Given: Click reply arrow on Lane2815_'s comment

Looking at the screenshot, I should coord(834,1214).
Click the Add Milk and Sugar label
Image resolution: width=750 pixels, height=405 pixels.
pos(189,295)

[OBJECTIVE] Please return every line of the rows above that contains the string "Click", treating uppercase and lowercase as different.

[FINISHED TASK]
Given: Click reply arrow on Lane2815_'s comment
Click the Add Milk and Sugar label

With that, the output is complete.